Solution: Origin keeps ‘alt-tab’ing in front of my game!

Problem: You are gaming/typing/using your computer and your foreground window in Windows loses focus. Origin game client may appear briefly in front of your window, then disappear.

TL/DR – in my instance, it was Star Wars Battlefront 2 (I even caught it once running Battlefront 2 (update maybe?) and it seized control of foreground 3-4 times in a row. I’ve uninstalled Star Wars Battleground 2 and the issue appears to be resolved for me. At least 10 hours of non-alt-tab-hell.

 

I have this annoying problem and saw the developers at EA were struggling with it. So I figured I’d take a look…

I collected a trace with WPRui.exe using the following check boxes:

  • First Level Triage
  • CPU
  • Desktop Composition Activity

I then let it record until the problem happened, and saved the recording. The resulting log was 10GB in size (I have 64GB of RAM installed so this was somewhat expected). WPA will not open the file however, I’ve been sitting at this for the last 2 hours:

So I decided I’d try PerfView. PerfView is like WPA, but different. Way different. You can find it on Github naturally. On Git there are a lot of video and tutorial links, which I ignored with abandon and set off to explore.

First less on PerfView is, it by default won’t display any more than 20,000,000 events it seems. My trace was a tad, husky, shall we say, so I had to change the cmdline to “PerfView64.exe /SkipMSec:340000” which told it “Hey, open the trace, but don’t really load a lot of detail until you pass 340,000 ms of time.” My trace was about 470 seconds long, so this starts really watching around 340 seconds in give or take.

The first area of PerfView I went to was the Process List.

This gave me a list first of all transient processes, then below a list of persistent processes in the trace. I searched for all Origin processes to get the PIDs I might need, and to see which ones died, what their exit codes were, which ones were persistent, etc.

Then I double-clicked on Events. This shows every event that happened in the time range of my view, but I knew what I was looking for. Two in fact. Win32k manages what window is in foreground (and a lot of other things).
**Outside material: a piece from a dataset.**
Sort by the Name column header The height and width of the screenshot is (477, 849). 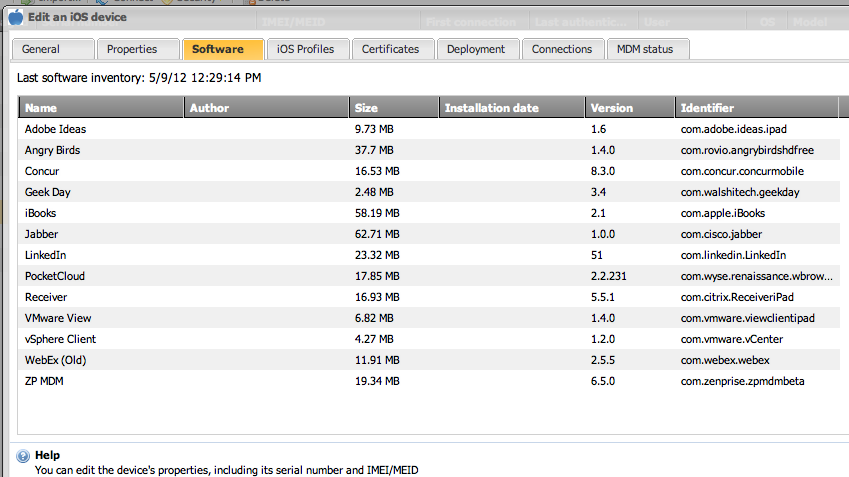[x=100, y=108]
The specific two events I was looking for were:

Microsoft-Windows-Win32k/FocusedProcessChange and Microsoft-Windows-Win32k/FocusChange. These would tip me off when I left my explorer window temporarily by Origin preempting my UI. I found several of these.

So that’s a list of every time the foreground window in my UI changed. Next I looked for quick transition times. See the 470,010-471,736? This was the flicker. It was interesting because it seemed to ‘minimize’ but (and this is how I’ve always experienced this) still was foreground, until I took it back. One example of the behavior I had was the screen flickered while I was scrolling down a web page with my mouse wheel. After the flicker, I had to click the web page again to get the focus, so scrolling could continue. The problem also happened very close to the end of my trace (it’s occurrence being why I stopped the trace in the first place).
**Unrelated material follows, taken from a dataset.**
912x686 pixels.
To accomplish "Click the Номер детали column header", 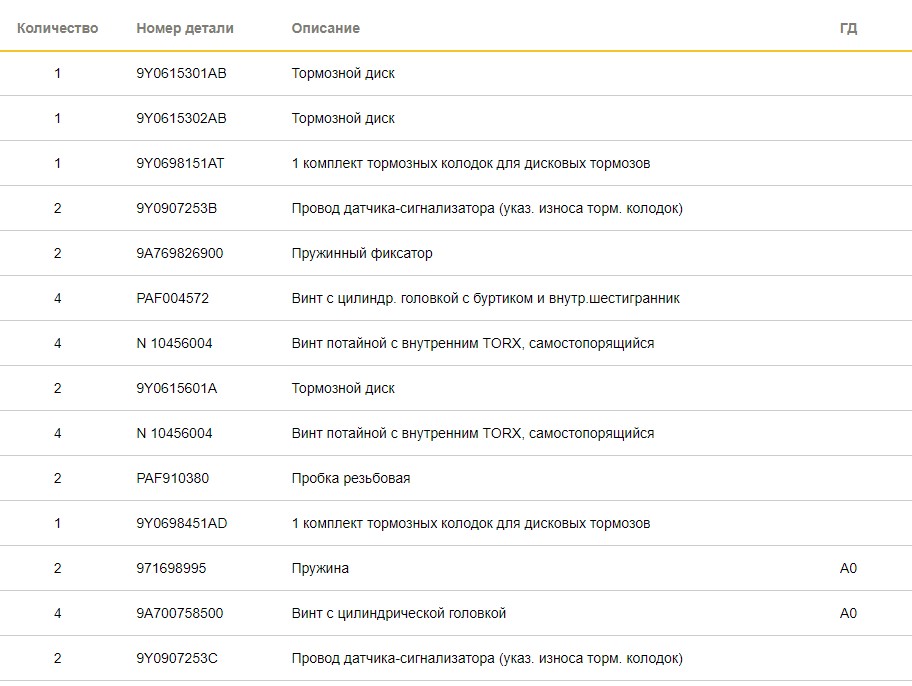I will click(x=185, y=28).
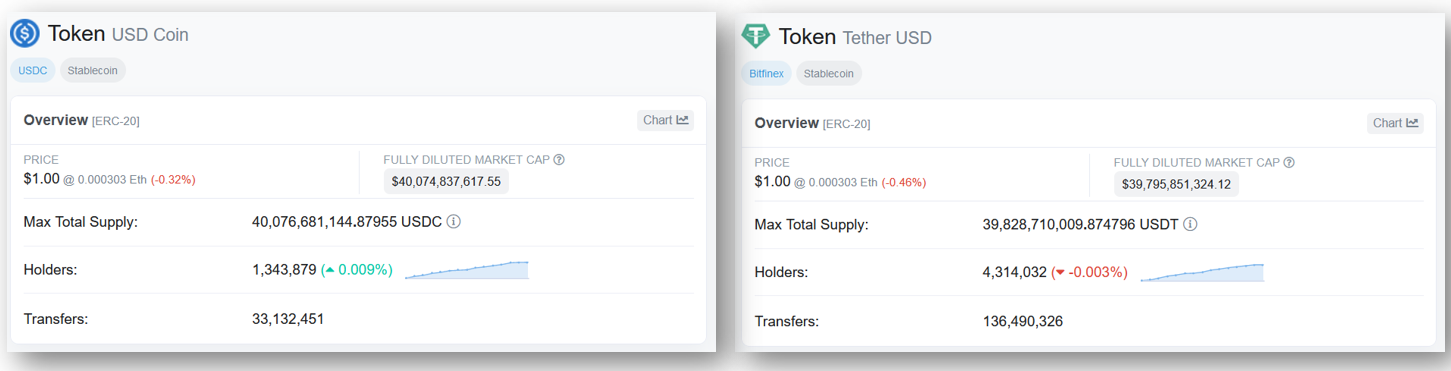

What is interesting here to me is that Origin 18076 was the normal Origin process. The 55028 was one of the transient ones. It appears to spawn a sub-process named Origin, to do an ad change/rotation? You’ll see what I mean when you see the command line:

tada! Look at the args for the origin.exe binary:

+ Process64 Origin (18076) Args: “origin2://game/launch/?offerIds=1035052&title=STAR%u0020WARS%u2122%u0020Battlefront%u2122%u0020II&authCode=&cmdParams=–reactivate”

It’s advertising the game, an offer for it, whatever. And it’s annoying as hell.

Origin/EA, please stop. (You can see Origin!? is calling user32!SetForegroundWindow, btw at the bottom).